The Zoom app notifies Facebook when the user opens the app, details on the user’s device such as the model, the time zone and city they are connecting from, which phone carrier they are using, and a unique advertiser identifier created by the user’s device which companies can use to target a user with advertisements.
Given the ubiquity of app developers relying on Facebook’s software development kits (SDKs), it’s not uncommon for apps to share some degree of data with the platform. It’s basically a trade-off; developers rely on SDKs to make their apps more usable while Facebook extracts some information in the process. But in Zoom’s case, iOS users have yet to be made aware of this transaction.
Facebook told Motherboard that if companies are using their SDKs then they need to be transparent about the data collection and privacy. Facebook’s terms say: “If you use our pixels or SDKs, you further represent and warrant that you have provided robust and sufficiently prominent notice to users regarding the Customer Data collection, sharing and usage,” and specifically for apps, “that third parties, including Facebook, may collect or receive information from your app and other apps and use that information to provide measurement services and targeted ads.”
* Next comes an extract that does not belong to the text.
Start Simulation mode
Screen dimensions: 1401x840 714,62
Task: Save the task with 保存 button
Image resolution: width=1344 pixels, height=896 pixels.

If Zoom does not plan to reduce or entirely eliminate this exchange with Facebook, it should make it abundantly clear to its iOS users that the app shares their information with the network. People can then make an informed decision based on their own individual threat models as to whether (or not) they want to continue using the app. Without basic knowledge of such a transfer, Zoom iOS users are essentially working in the dark.